Effect of combined physical and cognitive intervention on fear of falling in older adults: A systematic review and meta-analysis.

Published
September 16, 2023
Journal
Archives of gerontology and geriatrics
PICOID
2868c77a
DOI
Citations
0
Keywords
Cognitive therapy, Exercise therapy, Fear of falling, Older adults, Systematic review
Copyright
Copyright © 2023. Published by Elsevier B.V.
Patients/Population/Participants

older adults

Intervention

combined physical and cognitive intervention, single cognitive intervention, single physical intervention

Comparison

blank/placebo/conventional intervention

Outcome

Fear of falling (FOF)

Abstract

P
I
C
O

Fear of falling (FOF) is common among older adults.
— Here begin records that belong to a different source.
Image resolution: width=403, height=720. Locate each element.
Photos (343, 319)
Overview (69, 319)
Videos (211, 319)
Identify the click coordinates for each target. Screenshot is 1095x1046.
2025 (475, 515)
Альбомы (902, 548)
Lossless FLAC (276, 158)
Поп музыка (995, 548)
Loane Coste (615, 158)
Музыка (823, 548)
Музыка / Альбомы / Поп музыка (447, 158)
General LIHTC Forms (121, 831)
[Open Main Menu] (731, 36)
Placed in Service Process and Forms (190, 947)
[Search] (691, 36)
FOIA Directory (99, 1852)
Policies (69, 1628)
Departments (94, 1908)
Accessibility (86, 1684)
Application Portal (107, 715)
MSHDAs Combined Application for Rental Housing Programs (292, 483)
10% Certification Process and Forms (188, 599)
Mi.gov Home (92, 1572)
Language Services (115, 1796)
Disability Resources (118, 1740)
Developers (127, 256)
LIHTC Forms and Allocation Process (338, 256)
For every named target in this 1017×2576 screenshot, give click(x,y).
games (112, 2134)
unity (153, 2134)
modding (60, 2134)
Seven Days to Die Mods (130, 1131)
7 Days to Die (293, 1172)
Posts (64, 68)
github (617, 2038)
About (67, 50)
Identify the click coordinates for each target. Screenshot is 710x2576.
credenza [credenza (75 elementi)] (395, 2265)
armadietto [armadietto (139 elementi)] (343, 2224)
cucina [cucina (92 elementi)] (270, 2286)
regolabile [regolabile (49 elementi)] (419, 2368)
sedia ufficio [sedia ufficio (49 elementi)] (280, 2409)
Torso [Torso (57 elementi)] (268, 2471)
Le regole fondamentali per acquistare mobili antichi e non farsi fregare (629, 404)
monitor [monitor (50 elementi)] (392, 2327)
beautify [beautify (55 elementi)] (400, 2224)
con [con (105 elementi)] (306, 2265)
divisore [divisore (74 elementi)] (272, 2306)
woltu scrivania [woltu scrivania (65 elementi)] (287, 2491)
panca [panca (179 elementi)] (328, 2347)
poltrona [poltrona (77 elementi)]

Currently, physical exercise, cognitive intervention, and combined physical and cognitive intervention have been proven to be effective interventions. However, whether combined interventions can provide additional benefits than single interventions remains unclear. Thus, the systematic and meta-analysis was conducted to explore the immediate and retention effects of combined physical and cognitive interventions, in comparison with a single intervention. Randomized controlled trials of combined interventions on FOF in older adults were searched using Web of Science, PubMed, Cochrane Library, EMBASE, SCOPUS, CINAHL, and PsycINFO from inception to March 20, 2023. The risk of bias in included studies was evaluated using the Cochrane Collaboration Risk of Bias tool. Two independent researchers extracted the data using predetermined criteria. 31 studies were included in the systematic review and meta-analysis. For the immediate post-intervention effect, the combined intervention was more effective than the blank/placebo/conventional intervention and the single cognitive intervention, while no additional effect was observed compared with the single physical intervention. Moreover, no additional follow-up retention effects were found when comparing the combined intervention with the single intervention. Combined interventions had positive immediate effects on FOF in older adults, compared with single cognitive intervention, while combined interventions had a similar effect as a single physical intervention. More well-designed studies are required to explore the additional benefits of combined interventions compared with a single intervention and to investigate the follow-up effects of combined interventions.